Toch zal hij in het jaar voor zijn mentale instorting twee venijnige opstellen over Wagner publiceren. Volgens Prideaux heeft dit weinig te maken met Nietzsches ontgoocheling over de wansmakelijke megalomanie van Bayreuth of met zijn tanend enthousiasme over Wagners opera Parsifal (1882), die de verlossing door het verguisde christendom predikt. De reden voor die plotse vijandschap vindt zij in een medische kwestie: Wagner had de ziekelijke Nietzsche, die aan afschuwelijke hoofdpijnen leed en ’s morgens vaak brakend wakker werd, een arts in Frankfurt aangeraden en die arts zelf geschreven dat Nietzsches kwalen volgens hem veroorzaakt werden door overmatig masturberen. Nietzsche kwam de inhoud van die brief, die eind jaren zeventig geschreven is, te weten na de dood van Wagner in 1883. Zijn antwoord was een in vitriool gedoopte contramine.

Gemene zus

Een ander probleem dat Prideaux uitvoerig behandelt, is Nietzsches zogenaamde misogynie. Die beschuldiging steunt vooral op een passage in Aldus sprak Zarathoestra (1883), waarin een oude vrouw de volgende raad geeft: ‘Ga je naar de vrouwen? Vergeet dan niet de zweep!’ Prideaux herinnert eraan dat Nietzsche zich tijdens het schrijven van zijn Zarathoestra-boek vernederd voelde door de affaire met Lou Salomé. Zij wees zijn huwelijksaanzoek af, omdat ze naar eigen zeggen niet in het huwelijk geloofde, ging er vervolgens met de Duitse schrijver-filosoof Paul Rée (1849 – 1901) vandoor, en trouwde enkele jaren later met de oriëntalist Carl Andreas (1846 – 1930). Later heeft Nietzsche begrepen dat vooral zijn zuster Elisabeth een heel gemene rol gespeeld heeft in het doorkruisen van zijn plannen met Lou. Voor het overige vertelt Prideaux graag en liefdevol over de vrouwen die Nietzsches gezelschap niet verfoeiden: Anna Redtel in Schulpforta, Mathilde Trampedach in Genève, Louise Ott in Bayreuth, Resa von Schirnhofer in Nice.

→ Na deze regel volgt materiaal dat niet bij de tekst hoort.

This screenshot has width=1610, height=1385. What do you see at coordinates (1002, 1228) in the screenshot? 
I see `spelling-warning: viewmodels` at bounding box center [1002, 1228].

De echte gifslangen in Nietzsches leven houden zich schuil in het ouderlijk huis in Naumburg: zijn moeder Franziska Oehler en zijn zuster Elisabeth. Zijn moeder is een onverbeterlijke kwezel die het nooit verkropt heeft dat haar zoon niet in de voetsporen van zijn lutherse domineevader getreden is. Zijn zuster kweekt een onstilbare jaloezie ten aanzien van haar broer, zijn carrière aan de universiteit, de mannen en vrouwen met wie hij omgaat. In 1885 trouwt ze met de antisemitische agitator Bernhard Förster, om met hem een jaar later in Paraguay het raszuivere ‘Nueva Germania’ te stichten. Terwijl haar man zich dood drinkt, overleeft zij alle beschuldigingen van frauduleuze kuiperij. Nietzsche komt gaandeweg tot het inzicht dat zijn moeder en zijn zuster alles incarneren wat hij verafschuwt, en slaagt er toch niet in zich van hun laaghartige bemoeienissen te ontdoen.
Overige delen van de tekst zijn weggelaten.